Dans quelle catégorie mettriez-vous ces modestes agents de la fonction publique ou ces ouvriers résignés et consciencieux dont la priorité est l’éducation de leurs enfants et leur réussite sociale mais qui restent attachés à leur religion et leur mosquée car elle est finalement leur seul lieu de sociabilité et leur marqueur d’identité local, comme le Bar PMU pour d’autres, ou l’amicale du quartier. Ils sont également régulièrement cités dans des catégories problématiques (les banlieues, les fondamentalistes, etc.), mais peut-être à tort car leur effort de parents stricts dans l’éducation de leurs enfants est l’un des meilleurs instruments pour sortir les jeunes du piège de la double marginalisation.
S’agissant de votre modèle de gouvernance, il a la vertu d’être ambitieux (une association musulmane pour un islam de France avec des membres cooptés par l’Etat, financées par des redevances sur le Halal, les zakats et le pèlerinage) mais il nous apparaît profondément irréaliste et problématique. De même que la nomination d’un « grand imam de France ». Nous en parlerons peut-être dans d’autres articles, mais invitons surtout nos lecteurs à proposer à leur tour des recommandations au chef de l’Etat pour établir un nouveau mode de gouvernance de l’Islam en France. Les meilleures contributions seront publiées.
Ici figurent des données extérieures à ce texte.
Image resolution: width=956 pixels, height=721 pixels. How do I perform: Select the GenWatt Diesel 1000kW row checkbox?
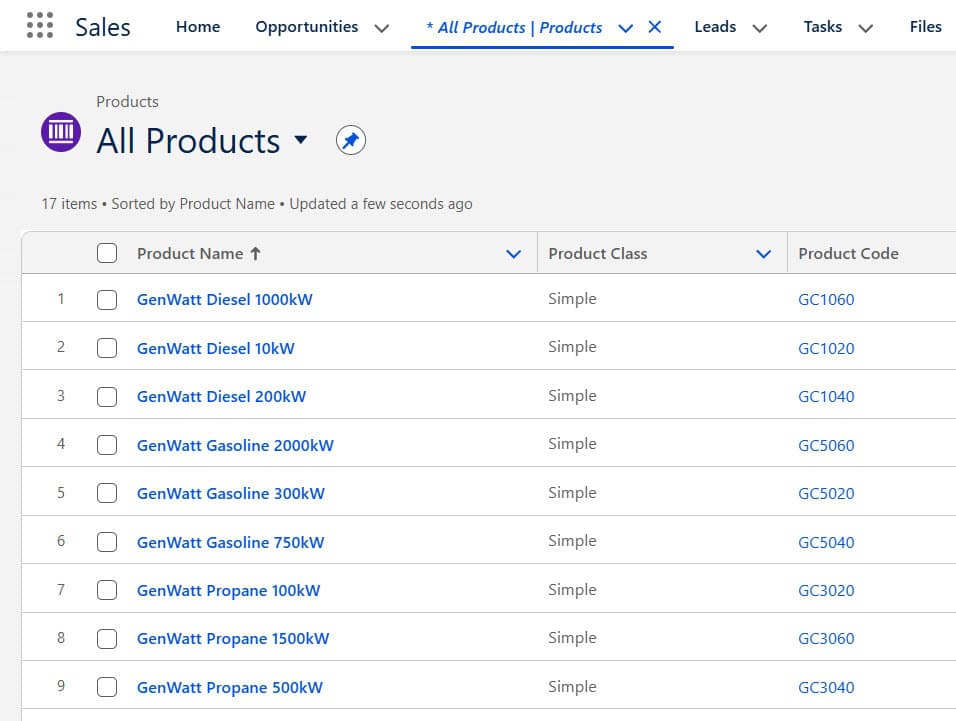click(x=107, y=298)
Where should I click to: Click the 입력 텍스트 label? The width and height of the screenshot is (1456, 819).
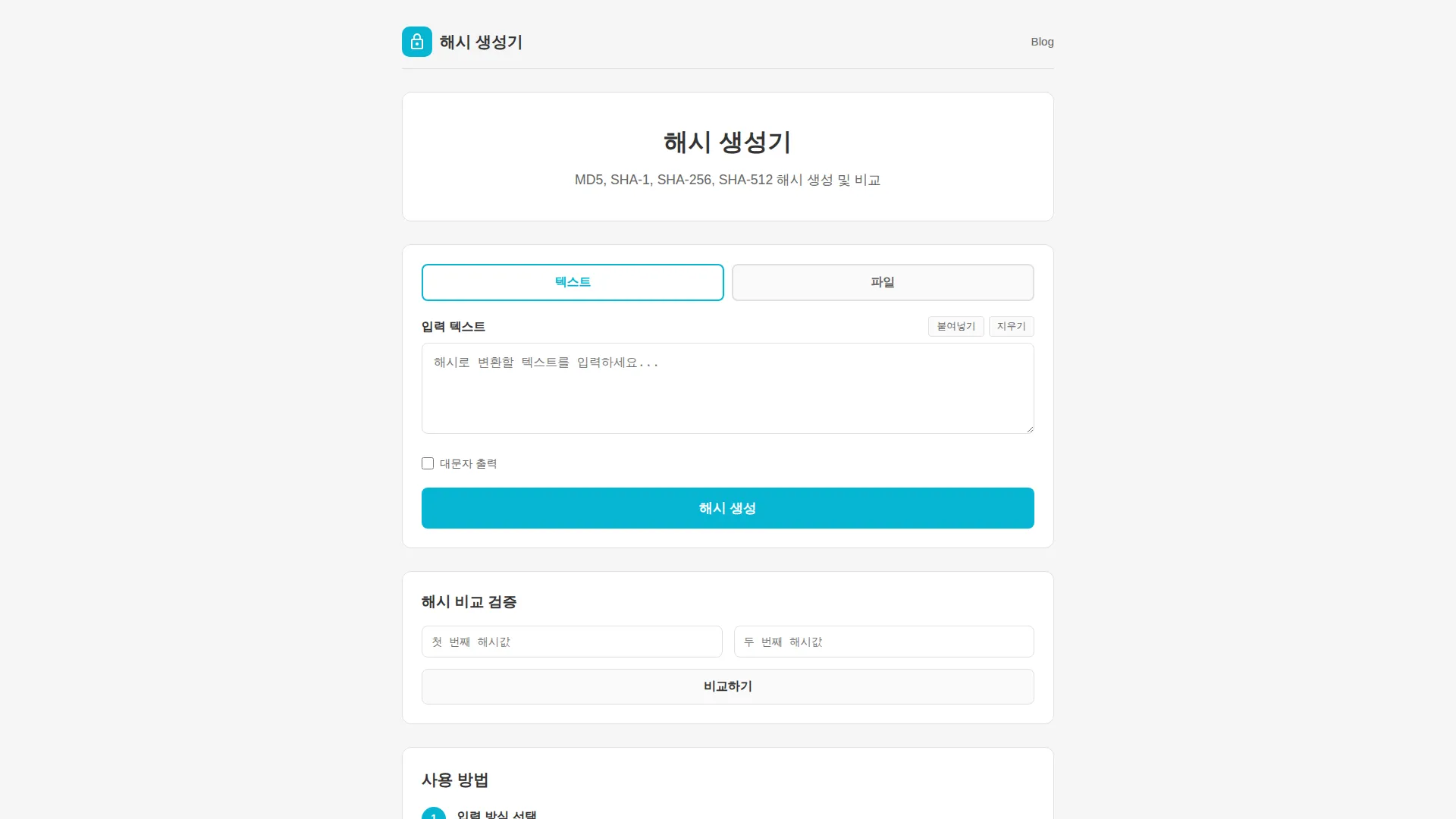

S’agissant des autres recommandations enfin, comme l’apprentissage de l’arabe dans le système scolaire français (seulement 9000 étudiants aujourd’hui !), la professionnalisation des aumôniers musulmans, la création des carrés musulmans dans les cimetières, et le financement de plus d’études et publications sur l’Islam, oui cela nous apparaît primordial. Nous sommes surpris par contre que la question du développement des médias pour musulmans n’est que brièvement abordée…
Finalement cette étude et le livre de Hakim El Karoui sont une contribution parmi d’autres. Les conclusions de l’analyse sont classiques: il y a de la diversité, de la complexité, de l’argent et des trajectoires différentes parmi les musulmans en France. Les recommandations elles sont assez innovantes mais semblent vouloir encore une fois traiter des musulmans comme une catégorie à part de la population française, alors que finalement les chiffres montrent que peu ou prou ce sont des français comme les autres… mais avec quelque chose en plus.